Understanding simple simulation and rendering loop

你。 提交于 2019-12-11 06:24:29

问题


This is an example (pseudo code) of how you could simulate and render a video game.

//simulate 20ms into the future
const long delta = 20;
long simulationTime = 0; 
while(true) 
{
    while(simulationTime < GetMilliSeconds())   //GetMilliSeconds = Wall Clock Time
        {   
            //the frame we simulated is still in the past
            input = GetUserlnput(); 
            UpdateSimulation(delta, input); 
            //we are trying to catch up and eventually pass the wall clock time
            simulationTime += delta;
        }

    //since my current simulation is in the future and
    //my last simulation is in the past
    //the current looking of the world has got to be somewhere inbetween
    RenderGraphics(InterpolateWorldState(GetMilliSeconds() - simulationTime)); 
}

That's my question:

I have 40ms to go through the outer 'while true' loop (means 25FPS). The RenderGraphics method takes 10ms. So that means I have 30ms for the inner loop. The UpdateSimulation method takes 5ms. Everything else can be ignored since it's a value under 0.1ms.

What is the maximum I can set the variable 'delta' to in order to stay in my time schedule of 40ms (outer loop)? And why?


回答1:


This largely depends on how often you want and need to update your simulation status and user input, given the constraints mentioned below. For example, if your game contains internal state based on physical behavior, you would need a smaller delta to ensure that movements and collisions, if any, are properly evaluated and reflected within the game state. Also, if your user input requires fine-grained evaluation and state update, you would also need smaller delta values. For example, a shooting game with analogue user input (e.g. mouse, joystick), would benefit from update frequencies larger than 30Hz. If your game does not need such high-frequency evaluation of input and game state, then you could get away with larger delta values, or even by simply updating your game state once any input by the player was being detected.
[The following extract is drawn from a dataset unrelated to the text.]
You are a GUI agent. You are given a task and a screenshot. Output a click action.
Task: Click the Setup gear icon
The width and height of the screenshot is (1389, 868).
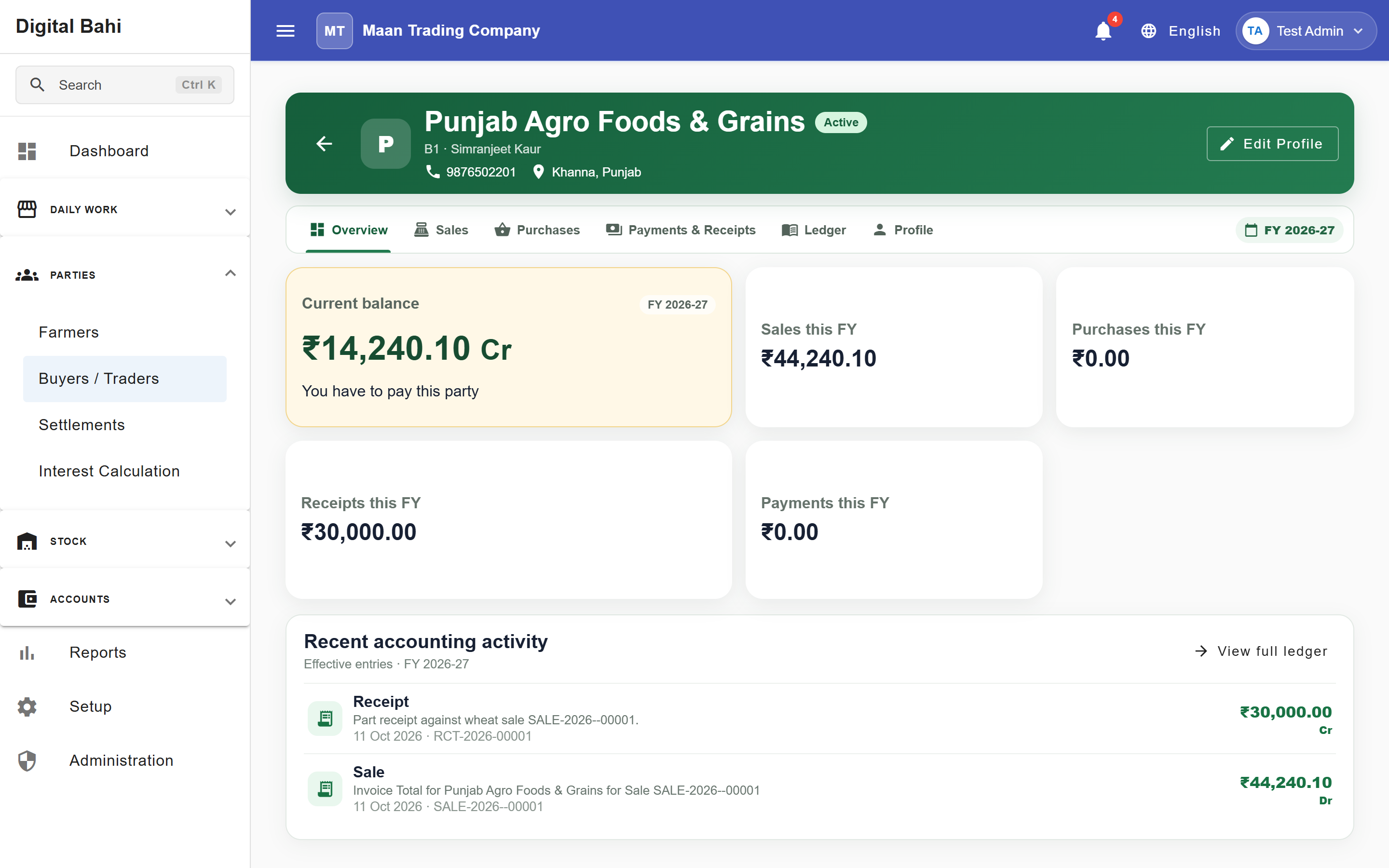27,706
In your specific pseudo-code, your simulation would update according to a fixed time-slice of length delta, which requires your simulation update to be processed in less wallclock time than the wallclock time to be simulated. Otherwise, wallclock time would proceed faster, than your simulation time can be updated. This ultimately limits your delta depending on how quick any simulation update of delta simulation time can actually be computed. This relationship also depends on your use case and may not be linear or constant. For example, physics engines often would divide your delta time given internally to what update rate they can reasonably process, as longer delta times may cause numerical instabilities and harder to solve linear systems raising processing effort non-linearly. In other use cases, simulation updates may take a linear or even constant time. Even so, many (possibly external) events could cause your simulation update to be processed too slowly, if it is inherently demanding. For example, loading resources during simulation updates, your operating system deciding to lay your execution thread aside, another process run by the user, anti-virus software kicking in, low memory pressure, a slow CPU and so on. Until now, I saw mostly two strategies to evade this problem or remedy its effects. First, simply ignoring it could work if the simulation update effort is low and it is assumed that the cause of the slowdown is temporary only. This would result in more or less noticeable "slow motion" behavior of your simulation, which could - in worst case - lead to simulation time lag piling up forever. The second strategy I often saw was to simply cap the measured frame time to be simulated to some artificial value, say 1000ms. This leads to smooth behavior as soon as the cause of slow down disappears, but has the drawback that the 'capped' simulation time is 'lost', which may lead to animation hiccups if not handled or accounted for. To choose a strategy, analyzing your use case could consist of measuring the wallclock time it takes to process simulation updates of delta and x * delta time and how changing the delta time and simulation load to process actually reflects in wallclock time needed to compute it, which will hint you to what the maximum value of delta is for your specific hardware and software environment.